Embracing the Mysteries, Unveiling the Realities

About Me

A few words about me. I registered my business at the age of 18 and have been a salesman ever since. Starting with small promotion jobs, I sold everything from breakfast cookies, chocolate, Coca-Cola, Glaceau vitaminwater, ZICO coconut water to car2go car sharing memberships (and much more). I had so many jobs that I can’t even remember all my clients and brands I worked for.

With all these jobs, I learned early on how to approach people, how to deal with rejections, and how to inspire people for a product with my enthusiasm.

I quickly realized that I was excellent with people, and I was pretty skilled at selling. Since I didn’t get a single cent in sales commission for my first jobs, I wondered one day why I was actually earning just as much as my less motivated colleagues despite my sales talent and dedication. So one day I decided to only do jobs with attractive sales commissions.

I’m sure you’ve noticed at some point that a consumer electronics store not only employs its staff, but also numerous salespeople from specific brands. For a few years, I was one of those salespeople, for example, for ECOVACS vacuum cleaner robots, LIBRATONE speakers, and the Oculus Rift VR headset. Finally, I earned a pretty attractive commission for students and realized how addictive it was to earn money with each sale.

Looking back, these numerous jobs were probably the best sales training I could have ever received. Who can say they were literally a vacuum cleaner salesman?

Then, while still in college, I founded my first B2B start-up. My co-founder and I developed a digital signage and augmented reality solution for entertainment and advertising in bars, cafés and restaurants. While my co-founder developed the technology, I was mainly responsible for selling the solution and getting the first customers.

To validate our idea and get the first customers, my co-founder and me, personally, walked through the entire Old Town of the city of Düsseldorf to talk to every single owner of every restaurant, bar, and café we could meet.
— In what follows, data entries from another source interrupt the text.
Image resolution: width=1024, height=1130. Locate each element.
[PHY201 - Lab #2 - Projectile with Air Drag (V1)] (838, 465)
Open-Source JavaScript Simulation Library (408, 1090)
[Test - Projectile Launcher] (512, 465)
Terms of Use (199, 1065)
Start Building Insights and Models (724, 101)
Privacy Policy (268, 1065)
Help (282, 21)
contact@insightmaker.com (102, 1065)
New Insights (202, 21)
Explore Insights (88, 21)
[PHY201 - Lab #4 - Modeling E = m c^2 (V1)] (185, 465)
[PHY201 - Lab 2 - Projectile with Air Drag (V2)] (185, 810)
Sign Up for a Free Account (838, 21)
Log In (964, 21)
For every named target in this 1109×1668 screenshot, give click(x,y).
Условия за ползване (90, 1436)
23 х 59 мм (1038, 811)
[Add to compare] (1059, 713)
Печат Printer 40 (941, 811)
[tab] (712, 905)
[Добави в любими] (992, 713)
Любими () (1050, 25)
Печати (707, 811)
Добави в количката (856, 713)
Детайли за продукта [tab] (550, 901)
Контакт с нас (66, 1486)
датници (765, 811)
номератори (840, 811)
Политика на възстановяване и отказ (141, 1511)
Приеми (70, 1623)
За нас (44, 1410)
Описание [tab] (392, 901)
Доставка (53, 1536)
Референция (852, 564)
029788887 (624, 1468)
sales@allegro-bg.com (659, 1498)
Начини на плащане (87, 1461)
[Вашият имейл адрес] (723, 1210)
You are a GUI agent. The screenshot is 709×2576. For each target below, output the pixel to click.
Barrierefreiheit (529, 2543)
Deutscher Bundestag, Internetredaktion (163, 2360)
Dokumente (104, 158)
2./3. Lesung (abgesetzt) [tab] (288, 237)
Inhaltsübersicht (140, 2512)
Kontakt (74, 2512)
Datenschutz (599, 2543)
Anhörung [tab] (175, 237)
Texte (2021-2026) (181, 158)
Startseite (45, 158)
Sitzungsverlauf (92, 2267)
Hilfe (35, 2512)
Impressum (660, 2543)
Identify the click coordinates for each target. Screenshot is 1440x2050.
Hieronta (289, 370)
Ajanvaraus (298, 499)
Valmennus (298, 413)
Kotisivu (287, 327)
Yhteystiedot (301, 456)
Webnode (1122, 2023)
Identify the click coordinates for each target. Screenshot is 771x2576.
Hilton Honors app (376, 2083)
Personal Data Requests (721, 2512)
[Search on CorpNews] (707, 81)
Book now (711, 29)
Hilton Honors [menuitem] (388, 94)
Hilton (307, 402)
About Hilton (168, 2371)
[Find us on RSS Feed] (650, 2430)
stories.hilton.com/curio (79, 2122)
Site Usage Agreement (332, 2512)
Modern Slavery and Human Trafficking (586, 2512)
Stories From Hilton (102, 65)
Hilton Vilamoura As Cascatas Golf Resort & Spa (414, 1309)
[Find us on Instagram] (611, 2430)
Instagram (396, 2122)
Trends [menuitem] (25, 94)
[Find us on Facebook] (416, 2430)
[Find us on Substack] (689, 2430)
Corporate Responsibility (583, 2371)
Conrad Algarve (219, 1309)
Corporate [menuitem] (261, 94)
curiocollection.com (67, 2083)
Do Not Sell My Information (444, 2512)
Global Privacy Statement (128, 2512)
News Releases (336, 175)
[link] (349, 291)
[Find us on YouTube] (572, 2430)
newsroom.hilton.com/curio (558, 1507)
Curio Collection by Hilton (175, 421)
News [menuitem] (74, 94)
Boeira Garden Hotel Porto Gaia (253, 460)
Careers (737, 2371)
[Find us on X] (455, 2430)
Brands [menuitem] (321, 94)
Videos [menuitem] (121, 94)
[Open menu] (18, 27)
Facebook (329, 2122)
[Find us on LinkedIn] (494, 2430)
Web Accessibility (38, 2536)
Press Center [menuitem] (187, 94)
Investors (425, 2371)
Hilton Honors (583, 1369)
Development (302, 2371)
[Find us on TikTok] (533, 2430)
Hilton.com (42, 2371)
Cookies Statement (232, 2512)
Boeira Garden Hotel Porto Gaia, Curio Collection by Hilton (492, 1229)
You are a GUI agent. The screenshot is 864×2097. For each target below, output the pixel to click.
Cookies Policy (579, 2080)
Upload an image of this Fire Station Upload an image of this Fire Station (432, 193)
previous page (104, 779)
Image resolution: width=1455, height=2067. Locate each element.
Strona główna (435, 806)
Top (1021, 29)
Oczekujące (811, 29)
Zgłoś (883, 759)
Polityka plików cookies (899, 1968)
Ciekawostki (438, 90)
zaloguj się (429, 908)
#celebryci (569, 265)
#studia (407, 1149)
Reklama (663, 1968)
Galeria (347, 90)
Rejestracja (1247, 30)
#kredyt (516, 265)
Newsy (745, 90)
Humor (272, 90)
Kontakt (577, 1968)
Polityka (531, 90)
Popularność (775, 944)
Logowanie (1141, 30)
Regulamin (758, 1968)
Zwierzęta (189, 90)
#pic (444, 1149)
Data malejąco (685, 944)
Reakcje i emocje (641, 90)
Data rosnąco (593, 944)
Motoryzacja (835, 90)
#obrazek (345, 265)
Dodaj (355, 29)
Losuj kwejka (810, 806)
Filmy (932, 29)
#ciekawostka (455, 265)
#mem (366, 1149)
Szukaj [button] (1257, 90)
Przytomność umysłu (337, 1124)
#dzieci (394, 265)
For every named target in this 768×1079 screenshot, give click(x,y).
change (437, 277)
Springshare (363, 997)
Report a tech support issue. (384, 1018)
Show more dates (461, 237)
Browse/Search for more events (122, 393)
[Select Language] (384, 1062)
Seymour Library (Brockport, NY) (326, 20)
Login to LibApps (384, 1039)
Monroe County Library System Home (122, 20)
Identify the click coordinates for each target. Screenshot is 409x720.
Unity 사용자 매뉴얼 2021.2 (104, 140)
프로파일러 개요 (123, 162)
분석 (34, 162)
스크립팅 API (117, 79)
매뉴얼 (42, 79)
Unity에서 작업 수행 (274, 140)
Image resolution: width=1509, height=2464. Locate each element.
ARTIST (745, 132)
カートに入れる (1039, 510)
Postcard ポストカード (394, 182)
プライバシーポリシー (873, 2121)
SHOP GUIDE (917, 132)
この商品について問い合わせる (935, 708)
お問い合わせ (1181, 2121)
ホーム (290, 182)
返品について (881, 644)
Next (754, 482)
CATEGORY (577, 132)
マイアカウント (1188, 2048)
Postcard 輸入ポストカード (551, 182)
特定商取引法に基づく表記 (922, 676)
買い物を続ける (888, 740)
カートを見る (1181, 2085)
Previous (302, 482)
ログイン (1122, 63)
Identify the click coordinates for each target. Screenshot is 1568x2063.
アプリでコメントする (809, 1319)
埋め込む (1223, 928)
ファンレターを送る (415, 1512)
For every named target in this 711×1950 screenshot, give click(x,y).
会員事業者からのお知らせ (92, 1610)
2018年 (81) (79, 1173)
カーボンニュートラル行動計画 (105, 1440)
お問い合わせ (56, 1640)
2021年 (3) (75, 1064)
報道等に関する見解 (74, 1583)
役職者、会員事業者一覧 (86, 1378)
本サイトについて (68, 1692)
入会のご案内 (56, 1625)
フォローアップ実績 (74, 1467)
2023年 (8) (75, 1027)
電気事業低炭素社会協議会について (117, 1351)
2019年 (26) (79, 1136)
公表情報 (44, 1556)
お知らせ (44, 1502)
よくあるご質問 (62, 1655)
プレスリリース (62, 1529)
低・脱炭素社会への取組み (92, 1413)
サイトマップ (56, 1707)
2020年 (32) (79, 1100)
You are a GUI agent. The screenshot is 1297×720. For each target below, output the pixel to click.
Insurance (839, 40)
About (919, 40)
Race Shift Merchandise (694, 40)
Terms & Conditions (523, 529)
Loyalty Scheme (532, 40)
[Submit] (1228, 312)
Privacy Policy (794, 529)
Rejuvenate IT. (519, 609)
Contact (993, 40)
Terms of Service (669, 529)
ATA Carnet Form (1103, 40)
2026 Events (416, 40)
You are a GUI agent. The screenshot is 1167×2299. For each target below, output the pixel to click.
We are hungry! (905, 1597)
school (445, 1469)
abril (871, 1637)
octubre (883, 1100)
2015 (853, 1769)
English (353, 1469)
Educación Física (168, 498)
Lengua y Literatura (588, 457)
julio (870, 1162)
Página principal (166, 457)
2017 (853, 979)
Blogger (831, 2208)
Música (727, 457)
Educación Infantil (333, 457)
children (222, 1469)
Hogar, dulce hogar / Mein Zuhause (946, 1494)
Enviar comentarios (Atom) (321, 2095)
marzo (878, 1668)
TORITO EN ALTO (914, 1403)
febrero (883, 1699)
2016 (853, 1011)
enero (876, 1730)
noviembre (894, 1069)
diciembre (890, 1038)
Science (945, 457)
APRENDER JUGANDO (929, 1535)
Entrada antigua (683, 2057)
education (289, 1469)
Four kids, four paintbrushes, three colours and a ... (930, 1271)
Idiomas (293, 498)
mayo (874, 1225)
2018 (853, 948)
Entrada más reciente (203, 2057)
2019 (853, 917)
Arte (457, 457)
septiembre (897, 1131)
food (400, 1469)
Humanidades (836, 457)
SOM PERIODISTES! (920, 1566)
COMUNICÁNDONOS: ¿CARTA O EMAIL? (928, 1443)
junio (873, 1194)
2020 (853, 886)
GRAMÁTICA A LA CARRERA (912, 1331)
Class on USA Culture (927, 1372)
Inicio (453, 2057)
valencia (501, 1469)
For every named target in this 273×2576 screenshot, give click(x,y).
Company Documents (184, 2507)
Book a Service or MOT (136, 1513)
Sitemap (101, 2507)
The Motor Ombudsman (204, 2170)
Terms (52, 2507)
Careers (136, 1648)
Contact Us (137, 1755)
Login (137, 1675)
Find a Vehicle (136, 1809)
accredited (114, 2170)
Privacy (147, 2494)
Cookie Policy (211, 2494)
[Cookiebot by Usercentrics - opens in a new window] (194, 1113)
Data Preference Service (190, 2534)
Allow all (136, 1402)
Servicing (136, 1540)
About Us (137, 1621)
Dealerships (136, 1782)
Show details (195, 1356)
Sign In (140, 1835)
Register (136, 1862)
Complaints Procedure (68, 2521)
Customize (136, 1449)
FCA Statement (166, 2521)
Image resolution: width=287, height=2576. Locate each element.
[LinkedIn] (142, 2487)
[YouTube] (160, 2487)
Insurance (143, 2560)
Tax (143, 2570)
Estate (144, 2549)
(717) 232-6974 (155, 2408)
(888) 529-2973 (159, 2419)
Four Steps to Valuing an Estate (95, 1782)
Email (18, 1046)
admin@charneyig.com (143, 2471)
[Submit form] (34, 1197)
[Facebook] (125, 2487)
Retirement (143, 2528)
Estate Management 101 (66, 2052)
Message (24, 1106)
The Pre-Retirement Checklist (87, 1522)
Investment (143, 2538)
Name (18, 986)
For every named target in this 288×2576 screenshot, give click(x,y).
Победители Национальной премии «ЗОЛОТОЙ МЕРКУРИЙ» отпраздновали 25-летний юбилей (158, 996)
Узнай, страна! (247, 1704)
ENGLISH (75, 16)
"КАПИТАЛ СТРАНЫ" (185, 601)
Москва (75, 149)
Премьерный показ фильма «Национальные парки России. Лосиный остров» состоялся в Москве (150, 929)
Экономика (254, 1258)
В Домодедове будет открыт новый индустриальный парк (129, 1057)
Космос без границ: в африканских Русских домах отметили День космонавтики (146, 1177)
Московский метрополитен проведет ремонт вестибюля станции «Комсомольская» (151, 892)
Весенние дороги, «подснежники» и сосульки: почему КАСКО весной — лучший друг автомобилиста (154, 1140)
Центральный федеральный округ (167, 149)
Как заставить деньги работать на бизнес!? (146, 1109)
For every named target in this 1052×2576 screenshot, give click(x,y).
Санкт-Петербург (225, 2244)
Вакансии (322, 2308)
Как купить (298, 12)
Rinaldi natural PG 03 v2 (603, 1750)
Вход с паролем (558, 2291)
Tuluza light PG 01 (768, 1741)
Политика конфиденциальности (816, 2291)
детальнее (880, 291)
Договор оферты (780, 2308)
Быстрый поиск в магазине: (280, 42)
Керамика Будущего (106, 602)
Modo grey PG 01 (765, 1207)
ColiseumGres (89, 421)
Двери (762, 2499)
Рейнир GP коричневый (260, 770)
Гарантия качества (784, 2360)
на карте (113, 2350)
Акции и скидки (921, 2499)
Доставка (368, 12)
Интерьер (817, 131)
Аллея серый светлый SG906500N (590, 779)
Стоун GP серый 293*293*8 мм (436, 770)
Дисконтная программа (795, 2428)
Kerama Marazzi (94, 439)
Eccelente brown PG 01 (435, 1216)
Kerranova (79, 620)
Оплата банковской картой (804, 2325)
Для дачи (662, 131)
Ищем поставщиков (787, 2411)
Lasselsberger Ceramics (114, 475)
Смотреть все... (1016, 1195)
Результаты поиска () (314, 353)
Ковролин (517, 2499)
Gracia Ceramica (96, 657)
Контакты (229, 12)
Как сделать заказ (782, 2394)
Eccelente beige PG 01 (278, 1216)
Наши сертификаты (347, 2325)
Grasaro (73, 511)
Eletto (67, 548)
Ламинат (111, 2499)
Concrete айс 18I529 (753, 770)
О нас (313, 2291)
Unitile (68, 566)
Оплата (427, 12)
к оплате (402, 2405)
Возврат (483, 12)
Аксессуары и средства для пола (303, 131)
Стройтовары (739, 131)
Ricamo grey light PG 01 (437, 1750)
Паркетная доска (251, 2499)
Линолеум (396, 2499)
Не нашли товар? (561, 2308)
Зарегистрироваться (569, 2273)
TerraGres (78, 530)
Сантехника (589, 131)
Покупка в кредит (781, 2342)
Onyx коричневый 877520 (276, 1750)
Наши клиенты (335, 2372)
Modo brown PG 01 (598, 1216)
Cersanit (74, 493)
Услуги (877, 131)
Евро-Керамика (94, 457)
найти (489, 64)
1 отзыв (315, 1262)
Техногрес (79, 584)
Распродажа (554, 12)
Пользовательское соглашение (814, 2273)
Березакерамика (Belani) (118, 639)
So within half a day, we not only gained enormously valuable feedback, but also acquired our first pilot customers. Of course, this didn’t scale, so I got involved with cold calling for the first time. I quickly realized that cold calling, while somewhat similar, required specific techniques beyond the face-to-face selling that I had mastered so well up to that point.

So, I started learning everything I could about cold calling and began using and testing all the strategies and techniques. Everything that actually worked, I incorporated into my sales repertoire.

I then joined a young technology start-up as its first employee. My main task, over the past four years, was to sell the developed technology to other companies. Using cold calls and systematic visits to trade fairs, I succeeded in generating an enormous number of leads for the company, to whom I sold the technology together with the technically oriented founder of the start-up. This is how we managed to win the first major B2B customers, which brought the company to profitability.

This book is not about theory, it’s about practice. I’m giving you everything I’ve learned over the past ten years. With the goal of giving you, as a start-up founder, the most important tools that work in the real world so that you too can reach profitability in the shortest possible time, through the targeted cold calling of your dream customers.

On your way to your first or your next customer, I wish you success and all the luck in the world.